Hey S, if you feel that you want to meet with him, for your personal reasons, then you should. Just as long as there arent any expectations and you know he will most likely spew. I hear you on the being deserving of respect.

I wonder if something happened with your h's teeth when he was a child. Like he needed braces and didnt get them or was teased about his teeth, or his parents had a thing with braces. Who knows?

I agree with you about the job. Those ages are very important ones for you to be around and on top of stuff. I hope it turns out the way you hope.

It is amazing that these MLCers want to remain friends. I once told my xh, "Sorry, but, I dont count among my friends people who have done the kinds of things you have." Yea, he wasnt happy. Not my problem...see what I did there? <<<< It's such a wonderful phrase. LOL!

It really is a sad thing, what they do and who they become. I cannot imagine feeling as they do and causing the havoc that they cause.

I always said it would bring my xh to his knees if he ever truly grasped the depth of destruction his actions wrought.

My friend, I cannot imagine your fear that he will harm himself. I am sorry you have to feel that. Sorry he felt such despair to attempt that.

I actually think that a MLC can be a godsend for most people, if they choose to do the work. I believe it feels like they have been holding their finger in the hole in the dam and cannot any longer. It just eventually bubbles over.

I have found that most MLCers have poor coping skills. They usually revert back to the age when something occured or something wasnt learned.

With my xh, he was 13 when his mom passed away after being ill for 2 years. He didnt learn the skills he needed in order to get through it. No one talked about her or her death. No one helped him to understand or to teach him how to cope.

Many times during all of this, I could see the 13 year old boy.

I know it hurts to see him in such pain and you cant help him. It really does break one's heart. It says so much about you that you feel as you do.

Just as we have to give our children wings, we have to give our MLCers space to find themselves and to fix what's broken. He has a long road ahead.

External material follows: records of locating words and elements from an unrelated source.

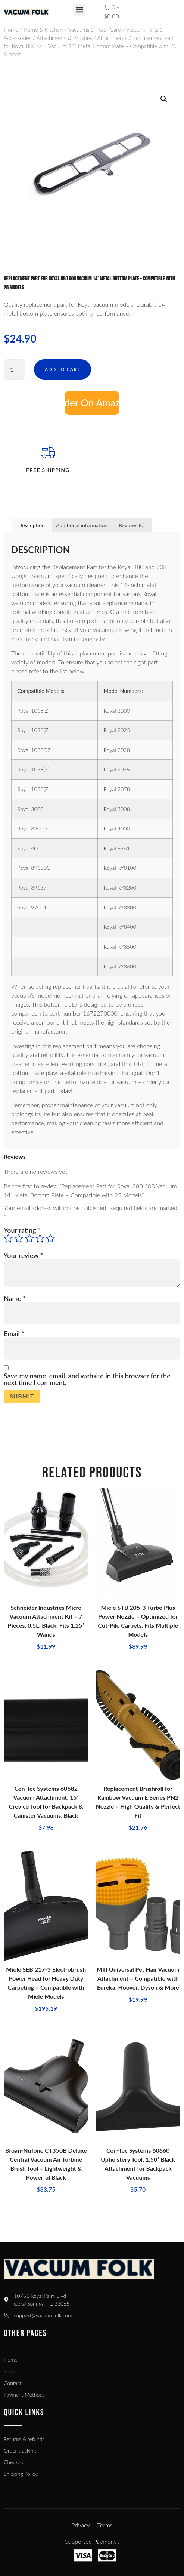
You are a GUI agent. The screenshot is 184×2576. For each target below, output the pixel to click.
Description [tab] (31, 525)
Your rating (22, 1230)
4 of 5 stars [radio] (39, 1238)
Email (14, 1333)
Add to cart (62, 369)
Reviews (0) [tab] (132, 525)
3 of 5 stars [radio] (29, 1238)
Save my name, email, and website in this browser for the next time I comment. (87, 1379)
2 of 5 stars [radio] (18, 1238)
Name (15, 1298)
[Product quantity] (14, 369)
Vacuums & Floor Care (94, 29)
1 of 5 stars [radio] (8, 1238)
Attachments (112, 37)
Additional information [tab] (81, 525)
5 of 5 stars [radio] (50, 1238)
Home (11, 29)
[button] (79, 10)
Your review (23, 1255)
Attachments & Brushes (64, 37)
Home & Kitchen (43, 29)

No one knows what the future holds, S. But I do know it holds you.

You love deeply and truly. I can feel that.

We are alike in a lot of ways...I always say I am a simple girl, too. I like that about me. smile.

So, I mentioned about my xh. Job, Trav, Mach and Eric and others all know about him. He is one of the crazier ones. Some of the things that have come out of his mouth would astound you. Truly. I have to go back and find some of the conversations. Talk about wanting to bang your head against the wall. LOL!

We have a strange relationship. We dont really talk much, we text infrequently. But every so often he reaches out and lays some thoughts on me. They never cease to amaze me. He is a tunnel hugger for sure. Dont know if he will ever get out, poor man.

He told me recently that the light went out of his life when I was no longer in it. I believe he meant it. I know it did. My hope, no matter what he's done, is and always will be that he finds peace and happiness in his life. Everyone deserves that.